*Exercise brief*.
On how many lines of the data below does the word "will" appear? Reply with the number only.

═════ Extracted data ═════

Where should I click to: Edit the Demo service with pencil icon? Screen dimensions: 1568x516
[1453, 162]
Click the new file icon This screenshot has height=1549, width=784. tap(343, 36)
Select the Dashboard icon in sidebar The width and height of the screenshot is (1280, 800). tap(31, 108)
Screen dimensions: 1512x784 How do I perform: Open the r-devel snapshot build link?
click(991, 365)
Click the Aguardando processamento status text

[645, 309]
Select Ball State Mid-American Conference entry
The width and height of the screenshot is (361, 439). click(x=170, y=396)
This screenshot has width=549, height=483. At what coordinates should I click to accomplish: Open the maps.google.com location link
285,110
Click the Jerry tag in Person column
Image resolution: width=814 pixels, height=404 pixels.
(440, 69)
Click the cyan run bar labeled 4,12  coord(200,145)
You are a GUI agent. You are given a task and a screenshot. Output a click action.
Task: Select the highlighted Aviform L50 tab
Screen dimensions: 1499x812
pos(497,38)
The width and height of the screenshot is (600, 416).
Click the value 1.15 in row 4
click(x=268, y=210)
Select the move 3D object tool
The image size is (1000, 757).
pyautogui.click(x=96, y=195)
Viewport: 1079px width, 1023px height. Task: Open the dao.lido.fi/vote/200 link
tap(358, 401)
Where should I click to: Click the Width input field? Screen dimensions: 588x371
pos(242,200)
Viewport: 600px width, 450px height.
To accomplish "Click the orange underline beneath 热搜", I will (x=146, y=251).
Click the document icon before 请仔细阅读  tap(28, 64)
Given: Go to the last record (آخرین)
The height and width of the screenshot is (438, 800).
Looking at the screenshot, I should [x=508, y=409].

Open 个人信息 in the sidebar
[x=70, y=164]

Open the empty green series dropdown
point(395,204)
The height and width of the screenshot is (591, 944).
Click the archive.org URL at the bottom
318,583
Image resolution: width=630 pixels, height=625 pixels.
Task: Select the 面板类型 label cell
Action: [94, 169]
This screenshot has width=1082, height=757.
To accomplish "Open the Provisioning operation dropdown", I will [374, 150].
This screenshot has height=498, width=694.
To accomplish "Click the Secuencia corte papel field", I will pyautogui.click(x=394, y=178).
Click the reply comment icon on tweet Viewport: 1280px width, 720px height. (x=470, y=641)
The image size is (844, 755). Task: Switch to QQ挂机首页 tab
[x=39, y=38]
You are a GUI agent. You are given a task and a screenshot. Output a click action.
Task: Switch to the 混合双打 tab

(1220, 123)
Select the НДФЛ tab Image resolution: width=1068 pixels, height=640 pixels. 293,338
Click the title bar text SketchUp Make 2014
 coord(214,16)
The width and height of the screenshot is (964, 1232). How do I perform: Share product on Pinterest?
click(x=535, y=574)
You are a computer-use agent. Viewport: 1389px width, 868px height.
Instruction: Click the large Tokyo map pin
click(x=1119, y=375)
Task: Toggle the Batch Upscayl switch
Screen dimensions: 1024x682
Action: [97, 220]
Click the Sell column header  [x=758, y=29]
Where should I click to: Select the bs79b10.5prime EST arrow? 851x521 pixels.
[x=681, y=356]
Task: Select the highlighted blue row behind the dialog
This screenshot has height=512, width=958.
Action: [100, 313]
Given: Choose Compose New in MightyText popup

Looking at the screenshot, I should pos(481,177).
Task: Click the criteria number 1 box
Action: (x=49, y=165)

═════

*Result of this exercise*.
3